"The Doomsday Fest, 'Exploring our collective fascination with the Apocalypse in film, art and culture' since 2009, will be held this weekend at 92YTribeca," notes the L's Mark Asch. Adds Alt Screen at the top its roundup on Steve De Jarnett's Miracle Mile (1989): "Invigoratingly curated, and full of good-natured and intelligent deliberation, its worth a trip into the wormhole. Costumes are encouraged." Whether or not you can make it, prepare for the End of Days with Catherine Grant's handy study guide, "Links of Doom and Disaster!
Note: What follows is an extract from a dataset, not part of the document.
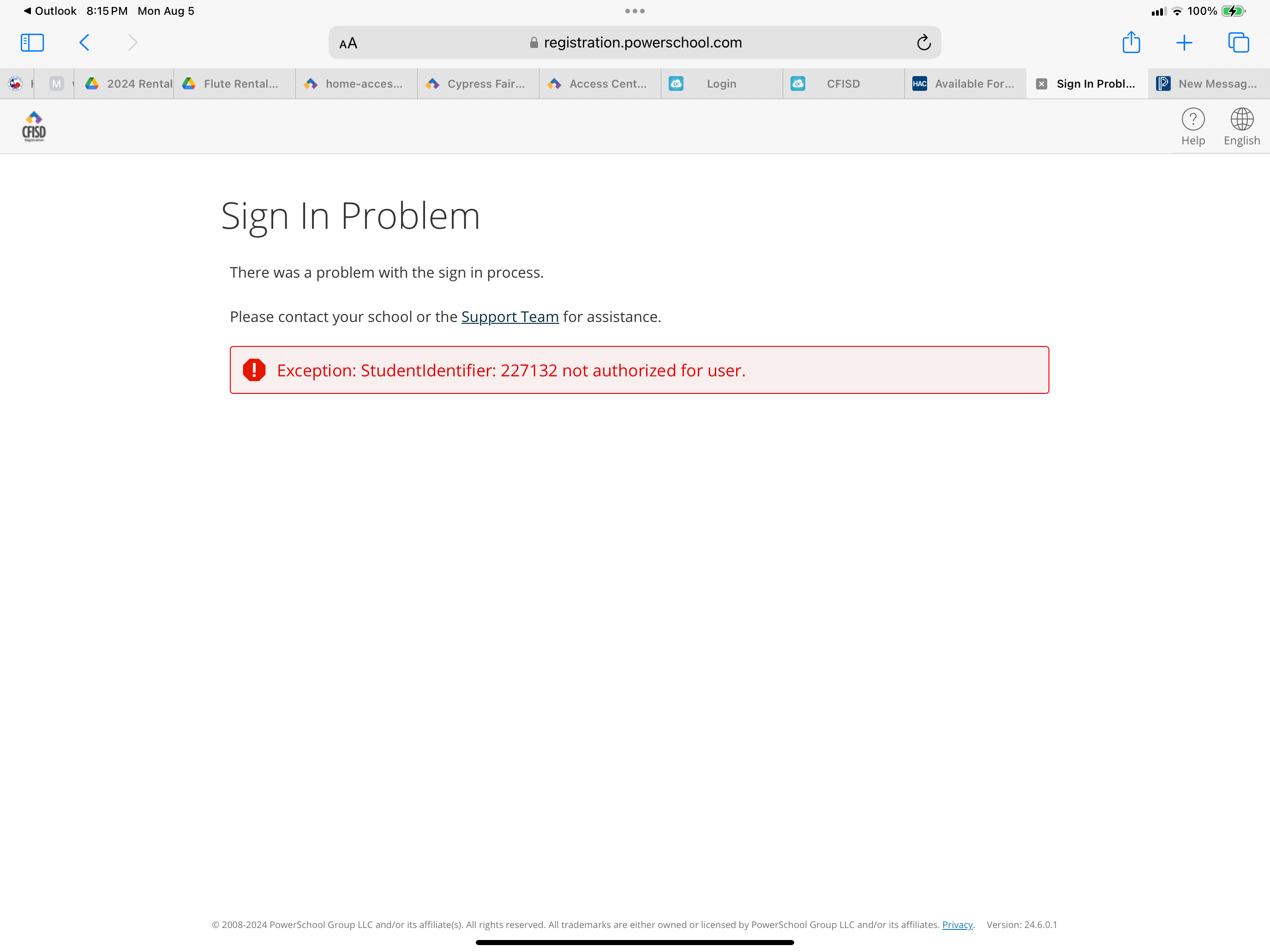The width and height of the screenshot is (1270, 952).
Task: Reload the current page
Action: click(923, 42)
Apocalyptic Film and Moving Image Studies." The animation above, by the way, is the work of Eyal Gever.
The Legend of Taylor Mead will be celebrated all weekend, starting tonight, at the Harvard Film Archive.
The Wages of Fear: The Films of Henri-Georges Clouzot is on at the TIFF Bell Lightbox in Toronto through November 29. Blake Williams has an overview at Ioncinema.
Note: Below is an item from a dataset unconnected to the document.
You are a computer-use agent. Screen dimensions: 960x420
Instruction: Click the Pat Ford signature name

Sean Durkin's Martha Marcy May Marlene and Alexander Payne's The Descendants emerge as frontrunners for the 21st Gotham Independent Film Awards, albeit with just three nominations each. IndieWIRE's Peter Knegt has the full list.
In the works. Carey Mulligan will join Oscar Isaac in Joel and Ethan Coen's Inside Llewyn Davis and Joaquin Phoenix in Spike Jonze's as-yet-untitled Charlie Kaufman project (Playlist). Lana and Andy Wachowski's "first major science fiction action franchise play since The Matrix" will be Jupiter Ascending (Deadline). Martin Scorsese will direct the pilot for an HBO series that "follows the exploits of a cocaine-fueled record executive in New York City circa 1977, when punk, disco and a new form of music called hip-hop collided," according to Lacey Rose in the Hollywood Reporter. Screenplay's by Terence Winter (Boardwalk Empire), who'll executive produce with Scorsese and Mick Jagger.
Good news, bad news from the San Francisco Film Society. Bingham Ray will be the new executive director, but SF360.org will be shut down.
"Rock & roll photographer Barry Feinstein, who shot the cover of Bob Dylan's The Times They Are A-Changin, George Harrison's All Things Must Pass, Janis Joplin's Pearl and countless other iconic works, died [yesterday] in upstate New York of natural causes," reports Andy Greene for Rolling Stone. "He was 80…. He worked in Hollywood and Washington, DC, shooting Judy Garland, Steve McQueen, Richard Nixon, John Kennedy and Frank Sinatra and many other icons of the 1960s and 1970s. Feinstein also directed the 1968 cult movie You Are What You Eat."